● **Required action**: In the entries below, find the line with "You are a computer-use agent. Image resolution: width=646" and the line with "Task: Click the Return button"; give again those lines and every line between them, exactly.

··· Provided data ···

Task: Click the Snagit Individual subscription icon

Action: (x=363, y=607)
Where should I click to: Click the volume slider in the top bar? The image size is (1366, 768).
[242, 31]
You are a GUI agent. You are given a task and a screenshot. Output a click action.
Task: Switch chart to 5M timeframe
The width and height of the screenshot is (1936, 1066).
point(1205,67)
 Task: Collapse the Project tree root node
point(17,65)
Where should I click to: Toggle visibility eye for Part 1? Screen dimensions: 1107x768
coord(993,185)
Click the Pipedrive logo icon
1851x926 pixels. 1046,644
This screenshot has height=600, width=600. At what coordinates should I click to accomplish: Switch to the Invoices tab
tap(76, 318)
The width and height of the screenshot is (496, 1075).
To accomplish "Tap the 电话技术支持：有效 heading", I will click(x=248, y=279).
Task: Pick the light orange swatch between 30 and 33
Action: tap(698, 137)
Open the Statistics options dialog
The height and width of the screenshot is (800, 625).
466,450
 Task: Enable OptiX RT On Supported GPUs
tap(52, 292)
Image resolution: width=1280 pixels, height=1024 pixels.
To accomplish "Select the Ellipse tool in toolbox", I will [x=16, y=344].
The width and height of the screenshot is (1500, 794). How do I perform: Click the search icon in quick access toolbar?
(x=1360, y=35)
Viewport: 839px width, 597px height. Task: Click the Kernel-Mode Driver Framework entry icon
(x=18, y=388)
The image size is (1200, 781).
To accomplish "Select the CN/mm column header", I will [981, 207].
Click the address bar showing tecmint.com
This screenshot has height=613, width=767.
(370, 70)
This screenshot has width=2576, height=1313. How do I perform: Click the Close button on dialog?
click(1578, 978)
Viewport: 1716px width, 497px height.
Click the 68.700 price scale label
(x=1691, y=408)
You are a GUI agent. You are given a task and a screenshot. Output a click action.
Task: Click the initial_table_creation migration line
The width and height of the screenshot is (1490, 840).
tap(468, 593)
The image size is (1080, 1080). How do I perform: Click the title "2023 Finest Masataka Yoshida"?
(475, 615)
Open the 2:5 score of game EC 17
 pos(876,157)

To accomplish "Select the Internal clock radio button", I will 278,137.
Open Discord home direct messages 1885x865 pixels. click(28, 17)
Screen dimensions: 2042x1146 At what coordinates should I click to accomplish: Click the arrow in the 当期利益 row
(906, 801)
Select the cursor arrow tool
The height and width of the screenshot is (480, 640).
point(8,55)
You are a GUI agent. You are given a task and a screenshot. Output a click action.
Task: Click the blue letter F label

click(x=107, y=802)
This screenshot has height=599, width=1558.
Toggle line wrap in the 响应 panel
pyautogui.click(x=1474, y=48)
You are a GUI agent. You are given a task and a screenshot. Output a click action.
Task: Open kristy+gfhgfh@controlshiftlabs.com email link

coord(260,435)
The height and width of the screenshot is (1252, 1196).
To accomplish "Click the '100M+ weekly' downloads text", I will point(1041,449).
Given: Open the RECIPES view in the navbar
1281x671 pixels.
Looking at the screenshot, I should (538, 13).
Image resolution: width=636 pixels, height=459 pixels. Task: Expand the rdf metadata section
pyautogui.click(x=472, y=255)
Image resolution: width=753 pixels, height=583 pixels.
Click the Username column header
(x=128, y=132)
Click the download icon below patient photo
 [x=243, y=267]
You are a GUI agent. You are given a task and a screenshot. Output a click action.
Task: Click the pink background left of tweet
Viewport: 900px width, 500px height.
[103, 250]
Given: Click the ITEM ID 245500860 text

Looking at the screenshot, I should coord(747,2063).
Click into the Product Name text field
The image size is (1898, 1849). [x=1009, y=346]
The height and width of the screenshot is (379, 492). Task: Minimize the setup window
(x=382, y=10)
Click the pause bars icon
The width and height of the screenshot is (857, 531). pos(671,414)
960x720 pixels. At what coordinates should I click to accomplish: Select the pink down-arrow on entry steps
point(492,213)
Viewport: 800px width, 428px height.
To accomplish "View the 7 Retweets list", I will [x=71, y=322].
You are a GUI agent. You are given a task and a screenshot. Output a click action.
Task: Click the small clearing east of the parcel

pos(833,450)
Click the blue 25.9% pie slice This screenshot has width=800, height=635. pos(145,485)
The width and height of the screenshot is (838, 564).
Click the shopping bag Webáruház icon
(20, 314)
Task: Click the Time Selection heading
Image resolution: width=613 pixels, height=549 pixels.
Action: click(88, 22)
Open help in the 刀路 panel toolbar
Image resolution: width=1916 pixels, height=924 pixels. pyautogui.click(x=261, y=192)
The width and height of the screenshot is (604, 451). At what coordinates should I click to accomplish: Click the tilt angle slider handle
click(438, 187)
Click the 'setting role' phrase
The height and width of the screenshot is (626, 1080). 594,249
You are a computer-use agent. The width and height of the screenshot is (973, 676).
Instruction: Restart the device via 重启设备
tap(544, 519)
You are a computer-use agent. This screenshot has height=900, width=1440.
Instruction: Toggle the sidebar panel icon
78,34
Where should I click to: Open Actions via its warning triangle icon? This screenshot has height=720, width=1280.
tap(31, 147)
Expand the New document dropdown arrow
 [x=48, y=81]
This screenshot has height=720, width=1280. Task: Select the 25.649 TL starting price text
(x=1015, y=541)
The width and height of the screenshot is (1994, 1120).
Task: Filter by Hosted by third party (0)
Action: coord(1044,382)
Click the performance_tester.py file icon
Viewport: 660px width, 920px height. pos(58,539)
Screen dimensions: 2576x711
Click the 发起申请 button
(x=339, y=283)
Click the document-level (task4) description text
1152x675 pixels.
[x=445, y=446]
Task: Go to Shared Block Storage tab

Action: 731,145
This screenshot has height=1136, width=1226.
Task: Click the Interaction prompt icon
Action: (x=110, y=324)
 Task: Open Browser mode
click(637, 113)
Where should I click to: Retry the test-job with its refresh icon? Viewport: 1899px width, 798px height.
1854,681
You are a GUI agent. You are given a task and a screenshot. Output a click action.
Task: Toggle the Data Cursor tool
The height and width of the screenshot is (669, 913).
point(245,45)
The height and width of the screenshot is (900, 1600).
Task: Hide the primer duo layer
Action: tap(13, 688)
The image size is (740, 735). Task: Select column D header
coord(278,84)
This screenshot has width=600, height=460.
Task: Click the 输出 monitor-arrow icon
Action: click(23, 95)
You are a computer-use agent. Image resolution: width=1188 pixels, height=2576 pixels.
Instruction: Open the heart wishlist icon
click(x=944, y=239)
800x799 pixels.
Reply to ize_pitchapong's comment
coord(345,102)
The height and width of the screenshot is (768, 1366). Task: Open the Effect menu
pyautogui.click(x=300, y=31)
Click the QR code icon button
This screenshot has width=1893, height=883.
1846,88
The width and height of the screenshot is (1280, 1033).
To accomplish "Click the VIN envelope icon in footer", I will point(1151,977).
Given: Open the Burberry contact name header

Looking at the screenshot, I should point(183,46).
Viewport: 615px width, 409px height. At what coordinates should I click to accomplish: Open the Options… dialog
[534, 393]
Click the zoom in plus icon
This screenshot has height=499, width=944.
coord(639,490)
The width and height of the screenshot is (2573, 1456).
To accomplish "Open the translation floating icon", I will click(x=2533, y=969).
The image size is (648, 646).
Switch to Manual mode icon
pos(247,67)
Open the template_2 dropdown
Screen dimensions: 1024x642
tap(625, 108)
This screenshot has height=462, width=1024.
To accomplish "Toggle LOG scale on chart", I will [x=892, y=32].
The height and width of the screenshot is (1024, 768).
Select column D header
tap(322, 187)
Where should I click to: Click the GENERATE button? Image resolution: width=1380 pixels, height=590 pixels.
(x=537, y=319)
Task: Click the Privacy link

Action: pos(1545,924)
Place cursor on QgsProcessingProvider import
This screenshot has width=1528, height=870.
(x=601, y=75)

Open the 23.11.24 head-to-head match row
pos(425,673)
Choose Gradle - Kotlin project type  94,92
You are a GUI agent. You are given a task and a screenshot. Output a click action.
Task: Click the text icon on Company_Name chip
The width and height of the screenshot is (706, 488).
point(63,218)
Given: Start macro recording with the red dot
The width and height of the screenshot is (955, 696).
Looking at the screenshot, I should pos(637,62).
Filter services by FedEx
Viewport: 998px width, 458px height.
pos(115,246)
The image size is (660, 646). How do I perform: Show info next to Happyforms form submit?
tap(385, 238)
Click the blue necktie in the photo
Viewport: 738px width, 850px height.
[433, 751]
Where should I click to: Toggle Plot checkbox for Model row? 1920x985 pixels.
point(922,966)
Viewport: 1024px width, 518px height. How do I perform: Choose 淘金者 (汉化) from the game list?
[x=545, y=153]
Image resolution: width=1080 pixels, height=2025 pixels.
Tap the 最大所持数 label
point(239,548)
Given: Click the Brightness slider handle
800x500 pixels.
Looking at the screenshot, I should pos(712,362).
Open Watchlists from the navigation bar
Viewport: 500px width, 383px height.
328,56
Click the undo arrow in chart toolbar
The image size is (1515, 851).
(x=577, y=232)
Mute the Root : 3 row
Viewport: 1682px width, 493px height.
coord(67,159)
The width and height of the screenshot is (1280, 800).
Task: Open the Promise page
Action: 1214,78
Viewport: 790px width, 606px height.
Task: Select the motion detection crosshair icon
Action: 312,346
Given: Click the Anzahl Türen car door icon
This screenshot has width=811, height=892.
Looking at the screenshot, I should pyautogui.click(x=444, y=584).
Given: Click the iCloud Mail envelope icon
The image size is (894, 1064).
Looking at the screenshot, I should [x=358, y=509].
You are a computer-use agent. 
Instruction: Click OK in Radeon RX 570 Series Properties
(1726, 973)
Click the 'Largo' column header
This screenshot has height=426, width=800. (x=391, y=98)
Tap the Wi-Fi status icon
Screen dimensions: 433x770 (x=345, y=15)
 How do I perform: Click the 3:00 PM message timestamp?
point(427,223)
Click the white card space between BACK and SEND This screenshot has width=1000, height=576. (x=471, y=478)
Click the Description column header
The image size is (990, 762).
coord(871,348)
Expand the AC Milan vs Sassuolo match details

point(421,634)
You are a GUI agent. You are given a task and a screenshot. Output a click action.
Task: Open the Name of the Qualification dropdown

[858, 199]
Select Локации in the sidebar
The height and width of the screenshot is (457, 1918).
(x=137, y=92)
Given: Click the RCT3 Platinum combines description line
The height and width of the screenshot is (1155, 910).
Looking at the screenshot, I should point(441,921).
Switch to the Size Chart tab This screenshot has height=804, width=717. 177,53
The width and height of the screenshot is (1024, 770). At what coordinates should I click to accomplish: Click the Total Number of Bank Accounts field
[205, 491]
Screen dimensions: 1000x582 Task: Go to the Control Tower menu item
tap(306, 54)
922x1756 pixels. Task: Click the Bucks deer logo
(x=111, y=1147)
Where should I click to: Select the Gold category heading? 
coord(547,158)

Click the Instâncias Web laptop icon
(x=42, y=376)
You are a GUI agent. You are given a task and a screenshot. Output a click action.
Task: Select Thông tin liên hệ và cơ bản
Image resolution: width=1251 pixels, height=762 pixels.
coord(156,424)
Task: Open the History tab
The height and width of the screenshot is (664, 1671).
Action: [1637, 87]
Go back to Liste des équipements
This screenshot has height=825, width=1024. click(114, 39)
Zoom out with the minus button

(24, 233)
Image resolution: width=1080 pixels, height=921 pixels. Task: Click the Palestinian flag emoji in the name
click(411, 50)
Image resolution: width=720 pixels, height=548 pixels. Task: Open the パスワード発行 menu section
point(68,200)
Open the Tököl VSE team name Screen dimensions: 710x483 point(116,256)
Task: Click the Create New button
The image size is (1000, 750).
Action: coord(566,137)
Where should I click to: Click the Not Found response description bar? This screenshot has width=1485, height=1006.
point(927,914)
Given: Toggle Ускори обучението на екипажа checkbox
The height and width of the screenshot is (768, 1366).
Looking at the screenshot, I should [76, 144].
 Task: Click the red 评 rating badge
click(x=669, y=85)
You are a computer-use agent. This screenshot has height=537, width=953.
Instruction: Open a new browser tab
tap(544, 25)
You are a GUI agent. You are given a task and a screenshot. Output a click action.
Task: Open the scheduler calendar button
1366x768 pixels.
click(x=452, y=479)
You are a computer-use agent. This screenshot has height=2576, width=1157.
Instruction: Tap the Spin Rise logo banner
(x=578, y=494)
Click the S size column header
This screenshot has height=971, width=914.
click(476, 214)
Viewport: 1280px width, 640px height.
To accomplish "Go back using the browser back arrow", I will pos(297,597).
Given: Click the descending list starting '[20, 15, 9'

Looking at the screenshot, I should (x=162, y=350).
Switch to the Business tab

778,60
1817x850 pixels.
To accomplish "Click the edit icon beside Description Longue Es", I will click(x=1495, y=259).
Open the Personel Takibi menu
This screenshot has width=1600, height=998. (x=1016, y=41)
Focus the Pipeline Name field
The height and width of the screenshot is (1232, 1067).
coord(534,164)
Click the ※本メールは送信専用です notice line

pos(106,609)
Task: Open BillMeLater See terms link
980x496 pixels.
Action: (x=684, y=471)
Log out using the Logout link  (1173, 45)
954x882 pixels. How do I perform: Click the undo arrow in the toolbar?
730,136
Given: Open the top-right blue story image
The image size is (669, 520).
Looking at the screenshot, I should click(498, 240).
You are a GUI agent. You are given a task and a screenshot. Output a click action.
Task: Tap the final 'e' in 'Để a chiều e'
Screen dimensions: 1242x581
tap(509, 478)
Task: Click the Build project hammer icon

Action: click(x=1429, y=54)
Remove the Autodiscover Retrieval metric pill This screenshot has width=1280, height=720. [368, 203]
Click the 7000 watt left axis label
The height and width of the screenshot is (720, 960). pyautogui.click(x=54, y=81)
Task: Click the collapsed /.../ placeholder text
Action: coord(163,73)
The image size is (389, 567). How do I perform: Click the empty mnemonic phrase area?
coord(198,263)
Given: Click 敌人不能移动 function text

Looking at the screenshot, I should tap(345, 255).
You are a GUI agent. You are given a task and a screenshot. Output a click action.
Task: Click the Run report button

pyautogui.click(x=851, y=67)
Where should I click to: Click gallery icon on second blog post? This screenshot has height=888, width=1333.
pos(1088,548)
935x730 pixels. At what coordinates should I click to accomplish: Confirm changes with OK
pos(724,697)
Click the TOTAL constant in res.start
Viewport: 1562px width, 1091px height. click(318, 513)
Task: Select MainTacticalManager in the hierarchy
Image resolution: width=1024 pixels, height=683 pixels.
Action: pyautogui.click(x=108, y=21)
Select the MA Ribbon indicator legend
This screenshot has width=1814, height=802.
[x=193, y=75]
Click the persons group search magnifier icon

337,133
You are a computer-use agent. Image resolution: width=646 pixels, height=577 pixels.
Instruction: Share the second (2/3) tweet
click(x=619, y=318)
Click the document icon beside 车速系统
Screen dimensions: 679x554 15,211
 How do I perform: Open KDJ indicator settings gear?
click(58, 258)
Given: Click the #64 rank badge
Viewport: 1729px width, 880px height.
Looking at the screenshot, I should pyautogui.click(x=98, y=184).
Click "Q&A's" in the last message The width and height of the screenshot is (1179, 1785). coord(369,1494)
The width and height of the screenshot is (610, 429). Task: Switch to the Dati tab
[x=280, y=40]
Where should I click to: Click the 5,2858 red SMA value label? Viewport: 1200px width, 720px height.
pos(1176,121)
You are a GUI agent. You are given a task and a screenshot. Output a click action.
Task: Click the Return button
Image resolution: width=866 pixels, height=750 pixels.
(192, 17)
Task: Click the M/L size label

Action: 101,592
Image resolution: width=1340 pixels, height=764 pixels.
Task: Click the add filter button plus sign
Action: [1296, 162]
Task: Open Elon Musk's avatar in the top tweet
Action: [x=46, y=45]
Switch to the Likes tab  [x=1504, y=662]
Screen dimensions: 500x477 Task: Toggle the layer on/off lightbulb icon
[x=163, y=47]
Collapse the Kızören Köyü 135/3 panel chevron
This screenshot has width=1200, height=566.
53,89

···

● **Solution to this exercise**:
You are a computer-use agent. Image resolution: width=646 pixels, height=577 pixels.
Instruction: Share the second (2/3) tweet
click(x=619, y=318)
Click the document icon beside 车速系统
Screen dimensions: 679x554 15,211
 How do I perform: Open KDJ indicator settings gear?
click(58, 258)
Given: Click the #64 rank badge
Viewport: 1729px width, 880px height.
Looking at the screenshot, I should pyautogui.click(x=98, y=184).
Click "Q&A's" in the last message The width and height of the screenshot is (1179, 1785). coord(369,1494)
The width and height of the screenshot is (610, 429). Task: Switch to the Dati tab
[x=280, y=40]
Where should I click to: Click the 5,2858 red SMA value label? Viewport: 1200px width, 720px height.
pos(1176,121)
You are a GUI agent. You are given a task and a screenshot. Output a click action.
Task: Click the Return button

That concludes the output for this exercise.